„Vision Zero“

Fahrrad-Club alarmiert: Radfahren noch immer zu gefährlich - Angst vor Autofahrern

Eine Frau fährt mit einem Fahrrad, neben ihr rauscht ein Auto vorbei.
+
Die Mobilitätswende kann nur gelingen, wenn Fahrradfahrer sich auf den Straßen sicher fühlen (Symbolbild).

Die baden-württembergische Landeschefin des Allgemeinen Deutschen Fahrradclubs (ADFC) findet, dass immer noch zu viele Fahrrad-Unfälle passieren.

Stuttgart (dpa/lsw) - Eine Mobilitätswende vom Auto zum Fahrrad kann aus Sicht eines Verbandes nur gelingen, wenn die Menschen sich auf ihren Rädern sicher fühlen. «Dies ist aber häufig nicht der Fall, sagte die Landeschefin des Allgemeinen Deutschen Fahrrad-Clubs (ADFC), Gudrun Zühlke. Da machten Schwankungen wie bei der neuesten Statistik zu Zweiradunfällen keinen Unterschied. «Ich habe die Vision Zero, also gar keine Unfälle.» Das Statistische Landesamt veröffentlicht an diesem Donnerstagvormittag die Unfallzahlen.

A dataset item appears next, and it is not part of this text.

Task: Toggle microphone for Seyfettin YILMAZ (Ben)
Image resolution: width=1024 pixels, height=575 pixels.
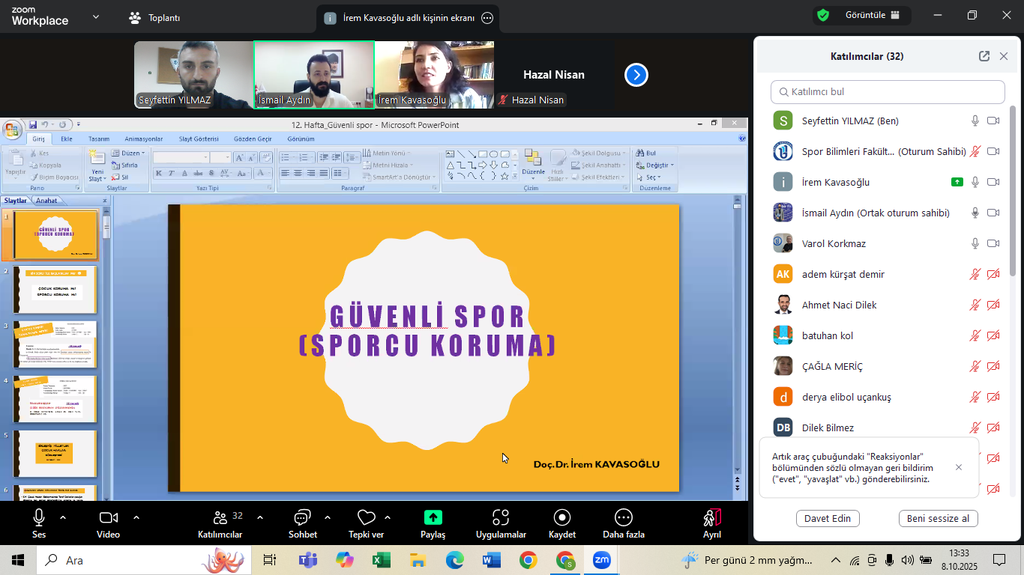Action: [975, 121]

Die größten Ängste der Radler entstehen laut ADFC durch zu geringen Abstand überholender Fahrzeuge. Die vorgeschriebene Distanz von 1,5 Meter müsse viel stärker von der Polizei kontrolliert werden. Zur Verunsicherung der Radfahrer trage auch bei, dass Fahrradwege nicht selten im Nirgendwo endeten oder ihre Fortführung nicht sofort erkennbar sei. Schilder mit der Bitte an die Radler, in solchen Situationen abzusteigen, seien eine Zumutung. Zühlke: «Eine solche Aufforderung an Autofahrer habe ich noch nie gesehen.»